### [What is required]
Please copy each line of the listing that includes the string "checkbox".

### [Data]
********

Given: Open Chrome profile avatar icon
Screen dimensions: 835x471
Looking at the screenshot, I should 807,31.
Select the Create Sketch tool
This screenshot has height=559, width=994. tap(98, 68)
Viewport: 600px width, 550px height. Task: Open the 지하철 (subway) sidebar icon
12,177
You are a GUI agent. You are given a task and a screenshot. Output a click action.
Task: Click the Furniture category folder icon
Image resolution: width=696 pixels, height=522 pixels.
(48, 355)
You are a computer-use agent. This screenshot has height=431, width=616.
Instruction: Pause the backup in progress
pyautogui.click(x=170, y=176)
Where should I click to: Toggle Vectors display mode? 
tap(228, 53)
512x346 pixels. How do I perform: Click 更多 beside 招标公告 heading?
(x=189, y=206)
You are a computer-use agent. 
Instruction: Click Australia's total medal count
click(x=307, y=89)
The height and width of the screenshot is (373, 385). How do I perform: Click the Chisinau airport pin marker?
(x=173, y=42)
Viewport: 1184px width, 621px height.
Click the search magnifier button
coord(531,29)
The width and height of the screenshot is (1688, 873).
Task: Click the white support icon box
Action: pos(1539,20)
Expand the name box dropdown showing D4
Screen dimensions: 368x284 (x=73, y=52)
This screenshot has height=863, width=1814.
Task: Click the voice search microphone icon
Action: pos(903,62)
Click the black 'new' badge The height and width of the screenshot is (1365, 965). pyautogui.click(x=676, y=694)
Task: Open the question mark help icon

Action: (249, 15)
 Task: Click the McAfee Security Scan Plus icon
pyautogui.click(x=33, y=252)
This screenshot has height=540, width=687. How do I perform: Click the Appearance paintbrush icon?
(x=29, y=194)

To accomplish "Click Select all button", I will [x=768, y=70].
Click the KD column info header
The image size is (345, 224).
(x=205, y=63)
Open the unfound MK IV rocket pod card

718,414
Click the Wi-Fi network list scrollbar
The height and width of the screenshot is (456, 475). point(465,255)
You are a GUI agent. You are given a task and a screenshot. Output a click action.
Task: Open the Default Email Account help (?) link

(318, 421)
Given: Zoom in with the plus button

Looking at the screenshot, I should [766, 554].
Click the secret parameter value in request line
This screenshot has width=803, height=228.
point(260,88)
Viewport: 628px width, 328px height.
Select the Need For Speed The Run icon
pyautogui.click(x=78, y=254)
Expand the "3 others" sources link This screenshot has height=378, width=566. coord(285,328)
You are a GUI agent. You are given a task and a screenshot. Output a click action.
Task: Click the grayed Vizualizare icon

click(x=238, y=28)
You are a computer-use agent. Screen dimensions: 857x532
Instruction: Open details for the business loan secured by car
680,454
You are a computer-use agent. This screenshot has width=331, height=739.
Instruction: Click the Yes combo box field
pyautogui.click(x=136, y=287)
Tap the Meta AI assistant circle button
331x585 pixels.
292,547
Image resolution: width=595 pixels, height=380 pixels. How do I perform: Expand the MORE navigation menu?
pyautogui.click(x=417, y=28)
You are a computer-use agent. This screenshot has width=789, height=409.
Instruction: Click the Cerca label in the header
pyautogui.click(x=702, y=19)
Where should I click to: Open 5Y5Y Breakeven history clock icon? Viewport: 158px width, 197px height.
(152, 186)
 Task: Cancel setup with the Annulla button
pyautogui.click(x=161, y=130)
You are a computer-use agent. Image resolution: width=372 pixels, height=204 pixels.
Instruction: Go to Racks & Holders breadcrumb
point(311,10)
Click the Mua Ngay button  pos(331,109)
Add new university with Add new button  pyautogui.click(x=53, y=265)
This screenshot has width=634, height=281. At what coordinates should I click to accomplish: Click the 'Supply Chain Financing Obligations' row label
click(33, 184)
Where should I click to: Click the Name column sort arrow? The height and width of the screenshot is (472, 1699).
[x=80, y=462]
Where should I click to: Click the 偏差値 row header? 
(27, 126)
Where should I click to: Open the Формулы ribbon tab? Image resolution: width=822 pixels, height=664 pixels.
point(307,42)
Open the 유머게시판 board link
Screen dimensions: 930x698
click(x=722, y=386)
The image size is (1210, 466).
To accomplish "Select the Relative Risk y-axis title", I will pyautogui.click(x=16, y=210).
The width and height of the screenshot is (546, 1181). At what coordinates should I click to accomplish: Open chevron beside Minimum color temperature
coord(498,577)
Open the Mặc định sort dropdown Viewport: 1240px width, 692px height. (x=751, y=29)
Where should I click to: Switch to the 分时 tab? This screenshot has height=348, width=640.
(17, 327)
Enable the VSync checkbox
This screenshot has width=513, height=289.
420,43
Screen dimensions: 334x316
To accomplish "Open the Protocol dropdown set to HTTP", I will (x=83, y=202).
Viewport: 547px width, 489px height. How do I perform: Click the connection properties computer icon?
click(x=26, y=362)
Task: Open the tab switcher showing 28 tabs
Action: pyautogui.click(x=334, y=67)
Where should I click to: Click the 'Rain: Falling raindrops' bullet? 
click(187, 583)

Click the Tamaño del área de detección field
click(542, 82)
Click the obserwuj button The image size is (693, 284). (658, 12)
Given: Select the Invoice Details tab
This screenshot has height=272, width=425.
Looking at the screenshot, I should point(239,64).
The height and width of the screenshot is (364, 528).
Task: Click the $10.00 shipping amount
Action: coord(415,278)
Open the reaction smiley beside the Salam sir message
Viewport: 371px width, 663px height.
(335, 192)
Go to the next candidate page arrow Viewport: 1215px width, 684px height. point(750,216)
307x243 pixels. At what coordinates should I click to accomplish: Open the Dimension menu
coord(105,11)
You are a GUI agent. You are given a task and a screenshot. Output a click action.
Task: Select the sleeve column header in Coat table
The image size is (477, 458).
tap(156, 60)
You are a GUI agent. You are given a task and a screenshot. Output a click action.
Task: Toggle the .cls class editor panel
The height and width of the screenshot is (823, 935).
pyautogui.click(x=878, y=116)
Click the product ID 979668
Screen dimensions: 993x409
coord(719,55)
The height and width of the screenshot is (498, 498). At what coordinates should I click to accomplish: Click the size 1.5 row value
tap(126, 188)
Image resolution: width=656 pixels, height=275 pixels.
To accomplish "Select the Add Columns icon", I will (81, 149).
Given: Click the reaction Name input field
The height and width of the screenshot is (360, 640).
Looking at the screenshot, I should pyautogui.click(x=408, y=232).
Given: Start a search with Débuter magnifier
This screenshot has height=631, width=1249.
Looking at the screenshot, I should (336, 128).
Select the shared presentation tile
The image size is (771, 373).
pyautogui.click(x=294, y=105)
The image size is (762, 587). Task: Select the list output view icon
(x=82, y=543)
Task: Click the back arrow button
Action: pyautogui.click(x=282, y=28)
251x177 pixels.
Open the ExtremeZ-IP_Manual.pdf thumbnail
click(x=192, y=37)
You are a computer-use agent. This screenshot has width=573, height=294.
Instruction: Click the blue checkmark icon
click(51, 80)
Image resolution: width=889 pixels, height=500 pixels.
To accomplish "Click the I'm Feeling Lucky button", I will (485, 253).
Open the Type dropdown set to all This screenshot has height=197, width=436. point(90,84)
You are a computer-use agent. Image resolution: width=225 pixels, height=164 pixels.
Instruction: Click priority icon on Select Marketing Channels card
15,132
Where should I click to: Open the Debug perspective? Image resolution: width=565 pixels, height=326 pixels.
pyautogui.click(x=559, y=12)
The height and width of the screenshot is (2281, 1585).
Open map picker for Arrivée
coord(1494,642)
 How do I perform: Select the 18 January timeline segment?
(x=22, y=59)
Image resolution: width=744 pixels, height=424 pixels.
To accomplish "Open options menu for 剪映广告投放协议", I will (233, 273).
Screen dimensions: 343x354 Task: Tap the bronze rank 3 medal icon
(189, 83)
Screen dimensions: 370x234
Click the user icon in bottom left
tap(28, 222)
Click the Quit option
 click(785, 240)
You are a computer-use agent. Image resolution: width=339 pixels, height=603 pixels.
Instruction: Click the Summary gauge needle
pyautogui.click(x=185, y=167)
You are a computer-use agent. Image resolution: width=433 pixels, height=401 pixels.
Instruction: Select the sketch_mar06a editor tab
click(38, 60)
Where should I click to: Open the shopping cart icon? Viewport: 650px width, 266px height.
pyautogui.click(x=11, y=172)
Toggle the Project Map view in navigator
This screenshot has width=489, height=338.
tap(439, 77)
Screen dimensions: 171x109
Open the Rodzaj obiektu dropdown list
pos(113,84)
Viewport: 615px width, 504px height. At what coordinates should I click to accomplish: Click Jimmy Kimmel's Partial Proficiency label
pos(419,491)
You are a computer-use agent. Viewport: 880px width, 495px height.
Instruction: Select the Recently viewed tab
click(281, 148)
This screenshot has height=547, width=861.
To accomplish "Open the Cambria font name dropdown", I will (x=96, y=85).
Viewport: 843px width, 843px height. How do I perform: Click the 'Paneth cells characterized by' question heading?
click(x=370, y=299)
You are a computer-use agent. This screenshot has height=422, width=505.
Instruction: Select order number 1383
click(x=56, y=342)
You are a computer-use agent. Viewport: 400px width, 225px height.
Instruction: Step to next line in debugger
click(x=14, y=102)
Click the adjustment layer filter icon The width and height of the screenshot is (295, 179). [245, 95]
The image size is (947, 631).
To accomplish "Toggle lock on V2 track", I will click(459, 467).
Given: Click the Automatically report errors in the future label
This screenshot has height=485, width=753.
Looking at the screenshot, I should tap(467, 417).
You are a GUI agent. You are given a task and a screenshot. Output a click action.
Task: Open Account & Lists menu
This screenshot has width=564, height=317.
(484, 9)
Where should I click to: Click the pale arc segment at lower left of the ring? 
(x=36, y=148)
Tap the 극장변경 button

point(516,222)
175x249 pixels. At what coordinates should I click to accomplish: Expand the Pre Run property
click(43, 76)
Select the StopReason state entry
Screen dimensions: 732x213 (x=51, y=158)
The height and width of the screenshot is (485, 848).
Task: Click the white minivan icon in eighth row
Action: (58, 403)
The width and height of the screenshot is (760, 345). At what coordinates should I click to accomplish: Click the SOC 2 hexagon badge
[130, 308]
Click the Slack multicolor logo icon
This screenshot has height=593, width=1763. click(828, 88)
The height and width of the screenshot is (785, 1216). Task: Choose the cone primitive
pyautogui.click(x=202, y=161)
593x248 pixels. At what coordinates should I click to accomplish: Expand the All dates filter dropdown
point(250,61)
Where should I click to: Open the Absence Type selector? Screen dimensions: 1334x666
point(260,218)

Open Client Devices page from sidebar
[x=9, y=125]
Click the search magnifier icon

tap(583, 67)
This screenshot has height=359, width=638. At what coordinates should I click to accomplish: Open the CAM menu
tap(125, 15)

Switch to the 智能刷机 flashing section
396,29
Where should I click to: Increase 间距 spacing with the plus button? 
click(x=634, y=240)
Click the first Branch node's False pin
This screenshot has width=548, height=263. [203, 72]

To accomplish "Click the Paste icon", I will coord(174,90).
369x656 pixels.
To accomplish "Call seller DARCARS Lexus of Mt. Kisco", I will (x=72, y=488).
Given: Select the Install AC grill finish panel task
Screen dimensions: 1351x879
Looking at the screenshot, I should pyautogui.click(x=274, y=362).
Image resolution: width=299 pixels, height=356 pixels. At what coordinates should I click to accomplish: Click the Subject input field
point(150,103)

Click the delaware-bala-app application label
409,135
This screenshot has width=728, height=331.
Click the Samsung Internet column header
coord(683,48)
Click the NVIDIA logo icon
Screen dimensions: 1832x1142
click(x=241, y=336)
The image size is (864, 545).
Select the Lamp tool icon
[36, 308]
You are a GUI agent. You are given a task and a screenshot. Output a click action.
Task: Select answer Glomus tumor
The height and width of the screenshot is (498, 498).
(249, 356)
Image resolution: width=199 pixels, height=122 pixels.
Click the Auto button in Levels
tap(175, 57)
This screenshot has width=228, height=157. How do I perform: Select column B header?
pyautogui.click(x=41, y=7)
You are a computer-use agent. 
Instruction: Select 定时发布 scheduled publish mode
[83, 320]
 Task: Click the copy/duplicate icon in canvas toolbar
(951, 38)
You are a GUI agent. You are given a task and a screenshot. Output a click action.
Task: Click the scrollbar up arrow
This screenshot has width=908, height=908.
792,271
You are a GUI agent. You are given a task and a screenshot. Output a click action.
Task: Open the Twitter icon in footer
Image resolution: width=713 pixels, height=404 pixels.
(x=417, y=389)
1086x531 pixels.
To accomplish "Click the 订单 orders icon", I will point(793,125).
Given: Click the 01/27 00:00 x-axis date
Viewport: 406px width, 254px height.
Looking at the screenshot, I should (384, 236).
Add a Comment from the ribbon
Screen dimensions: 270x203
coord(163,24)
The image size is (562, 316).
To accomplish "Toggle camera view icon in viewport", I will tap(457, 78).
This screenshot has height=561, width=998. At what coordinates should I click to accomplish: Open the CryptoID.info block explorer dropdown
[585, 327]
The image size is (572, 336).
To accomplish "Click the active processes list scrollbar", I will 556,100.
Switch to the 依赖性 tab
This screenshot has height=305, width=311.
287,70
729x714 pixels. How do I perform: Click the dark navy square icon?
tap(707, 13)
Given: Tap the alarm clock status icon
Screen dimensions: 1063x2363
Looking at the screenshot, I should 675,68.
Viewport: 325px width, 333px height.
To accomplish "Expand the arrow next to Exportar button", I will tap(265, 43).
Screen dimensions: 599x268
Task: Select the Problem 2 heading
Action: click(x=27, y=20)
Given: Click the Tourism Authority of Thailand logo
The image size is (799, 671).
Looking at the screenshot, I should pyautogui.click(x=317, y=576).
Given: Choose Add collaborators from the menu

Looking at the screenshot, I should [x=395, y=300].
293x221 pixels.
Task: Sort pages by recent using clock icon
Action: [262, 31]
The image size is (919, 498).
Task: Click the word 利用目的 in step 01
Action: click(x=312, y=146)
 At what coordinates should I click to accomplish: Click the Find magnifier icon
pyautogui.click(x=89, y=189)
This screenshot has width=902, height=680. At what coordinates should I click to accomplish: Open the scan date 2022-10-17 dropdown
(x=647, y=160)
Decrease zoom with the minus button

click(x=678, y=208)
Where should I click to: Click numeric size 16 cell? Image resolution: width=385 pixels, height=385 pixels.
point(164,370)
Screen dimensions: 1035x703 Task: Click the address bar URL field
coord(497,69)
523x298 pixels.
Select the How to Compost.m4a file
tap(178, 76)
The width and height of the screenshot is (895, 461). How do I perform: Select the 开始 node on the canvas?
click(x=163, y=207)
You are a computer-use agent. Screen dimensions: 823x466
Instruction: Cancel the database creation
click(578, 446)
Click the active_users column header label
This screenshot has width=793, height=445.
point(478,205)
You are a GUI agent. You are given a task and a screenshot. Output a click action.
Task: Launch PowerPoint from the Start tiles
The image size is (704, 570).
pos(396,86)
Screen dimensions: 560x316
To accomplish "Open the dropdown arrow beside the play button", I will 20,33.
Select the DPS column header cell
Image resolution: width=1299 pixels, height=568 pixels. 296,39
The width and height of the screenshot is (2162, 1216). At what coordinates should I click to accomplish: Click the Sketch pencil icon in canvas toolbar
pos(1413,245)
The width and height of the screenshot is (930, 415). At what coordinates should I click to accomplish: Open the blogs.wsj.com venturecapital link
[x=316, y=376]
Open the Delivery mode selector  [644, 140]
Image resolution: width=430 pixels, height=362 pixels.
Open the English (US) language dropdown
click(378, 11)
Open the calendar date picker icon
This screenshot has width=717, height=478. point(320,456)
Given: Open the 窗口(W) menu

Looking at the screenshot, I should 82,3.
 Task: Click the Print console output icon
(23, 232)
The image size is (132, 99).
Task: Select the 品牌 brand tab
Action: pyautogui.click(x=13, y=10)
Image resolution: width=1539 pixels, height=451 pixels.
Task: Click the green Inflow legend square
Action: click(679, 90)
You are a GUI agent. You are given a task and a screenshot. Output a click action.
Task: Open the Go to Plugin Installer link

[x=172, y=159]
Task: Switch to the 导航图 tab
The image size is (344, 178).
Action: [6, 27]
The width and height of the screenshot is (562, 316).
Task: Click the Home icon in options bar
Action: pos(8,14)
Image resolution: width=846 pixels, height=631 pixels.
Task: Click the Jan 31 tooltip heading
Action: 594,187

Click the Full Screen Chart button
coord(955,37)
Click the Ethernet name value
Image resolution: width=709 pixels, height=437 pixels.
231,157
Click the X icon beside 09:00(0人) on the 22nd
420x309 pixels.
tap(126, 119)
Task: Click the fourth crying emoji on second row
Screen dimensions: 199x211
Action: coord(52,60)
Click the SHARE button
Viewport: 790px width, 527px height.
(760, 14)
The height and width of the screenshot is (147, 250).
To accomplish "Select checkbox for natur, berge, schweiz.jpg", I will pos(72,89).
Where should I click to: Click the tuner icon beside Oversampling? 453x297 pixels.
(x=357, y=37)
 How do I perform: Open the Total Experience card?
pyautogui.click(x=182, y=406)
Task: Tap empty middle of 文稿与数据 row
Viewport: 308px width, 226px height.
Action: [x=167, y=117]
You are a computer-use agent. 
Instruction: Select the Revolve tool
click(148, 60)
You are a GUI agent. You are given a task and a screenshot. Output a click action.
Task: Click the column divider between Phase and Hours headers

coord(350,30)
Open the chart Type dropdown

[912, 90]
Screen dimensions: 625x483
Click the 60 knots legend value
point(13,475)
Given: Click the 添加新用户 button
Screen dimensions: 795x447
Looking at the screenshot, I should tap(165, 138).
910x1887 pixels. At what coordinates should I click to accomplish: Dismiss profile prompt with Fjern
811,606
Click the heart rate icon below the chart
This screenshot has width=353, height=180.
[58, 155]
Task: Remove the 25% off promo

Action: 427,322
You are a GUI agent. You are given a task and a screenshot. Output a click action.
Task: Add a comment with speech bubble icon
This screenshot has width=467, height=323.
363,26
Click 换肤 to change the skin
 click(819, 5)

********

### [Your response]
Enable the VSync checkbox
To accomplish "Select checkbox for natur, berge, schweiz.jpg", I will pos(72,89).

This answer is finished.